Buku ”Sejarah Ringkas Penjajahan Israel atas Palestina” karya Ilan Pappé ini bukan sekadar buku sejarah, melainkan sebuah testimoni nurani tentang luka panjang kemanusiaan yang tak kunjung sembuh hingga hari ini. Sebuah buku yang mengungkap bagaimana skema ”kolonialisme pemukim” telah mengubah tanah air Palestina menjadi medan penderitaan yang begitu menguras habis air mata.

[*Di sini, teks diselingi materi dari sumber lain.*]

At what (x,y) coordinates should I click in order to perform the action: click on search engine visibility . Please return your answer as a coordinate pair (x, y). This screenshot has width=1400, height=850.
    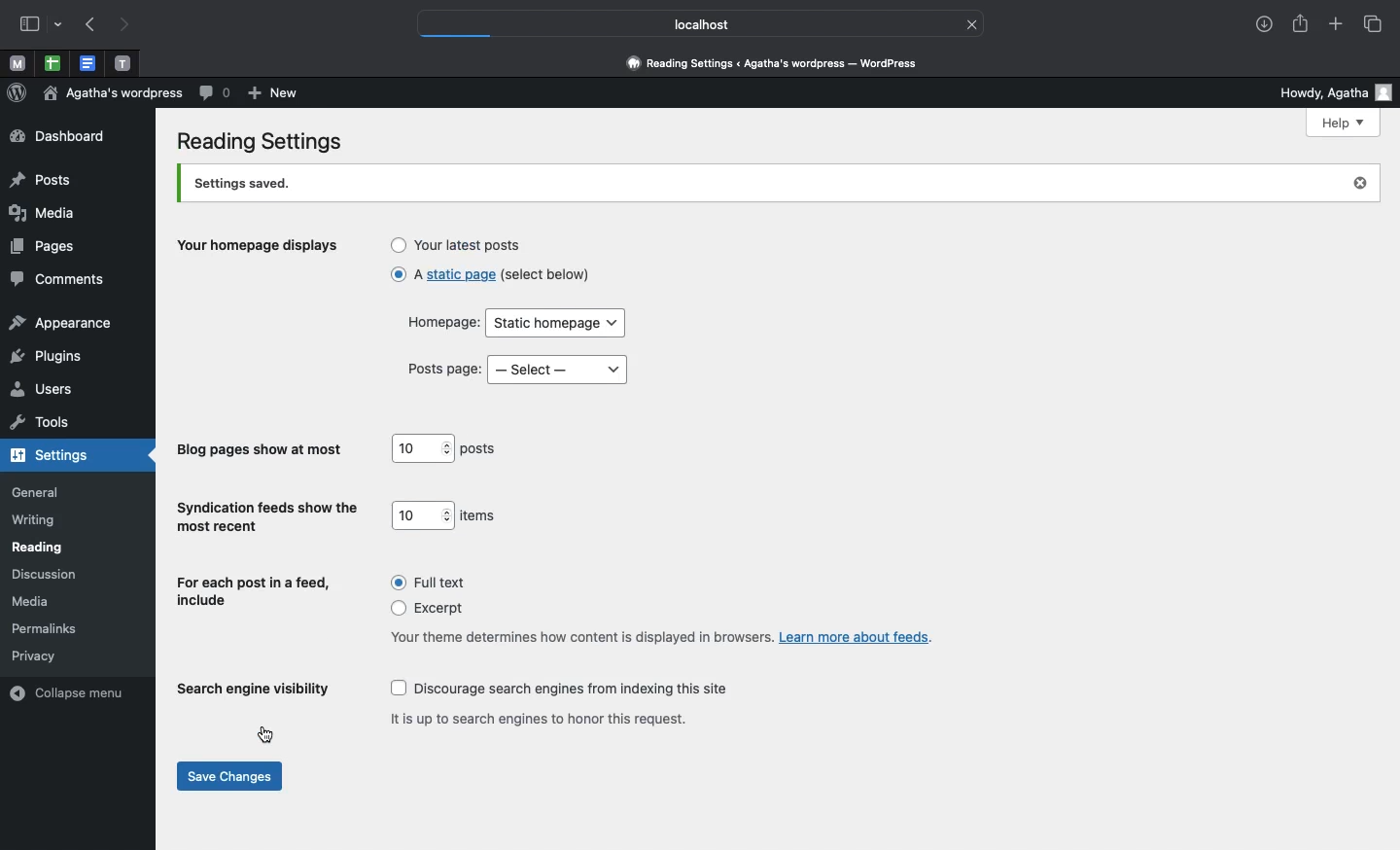
    Looking at the image, I should click on (255, 690).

Buku ini mengingatkan kita bahwa memahami Palestina bukan hanya soal politik luar negeri, tetapi juga soal menegakkan kebenaran dan keadilan universal. Pappe seakan mengajak pembaca untuk menolak netral terhadap penindasan—bukankah diam di hadapan penindasan adalah bentuk keberpihakan kepada penindas itu sendiri?
Pada akhirnya, seperti ditegaskan Ilan Pappé dalam buku ”Sejarah Ringkas Penjajahan Israel atas Palestina” ini, kebenaran tak bisa diabaikan. Kebenaran selalu menemukan jalannya sendiri, sebagaimana sikap Ganjar Pranowo dua tahun lalu ketika menolak kehadiran tim sepak bola Israel ke Indonesia—sebuah keputusan yang saat itu dianggap kontroversial dan dipolitisasi untuk kepentingan kelompok tertentu, namun kini terbukti berpijak pada nurani kemanusiaan dan amanat konstitusi bangsa. Dalam terang waktu, kita belajar bahwa keberanian berpihak kepada kebenaran, betapapun pedih pada awalnya, akan selalu menemukan jalannya—karena cepat atau lambat, kebenaran adalah satu-satunya hal yang pasti akan menang. Satyam Eva Jayate.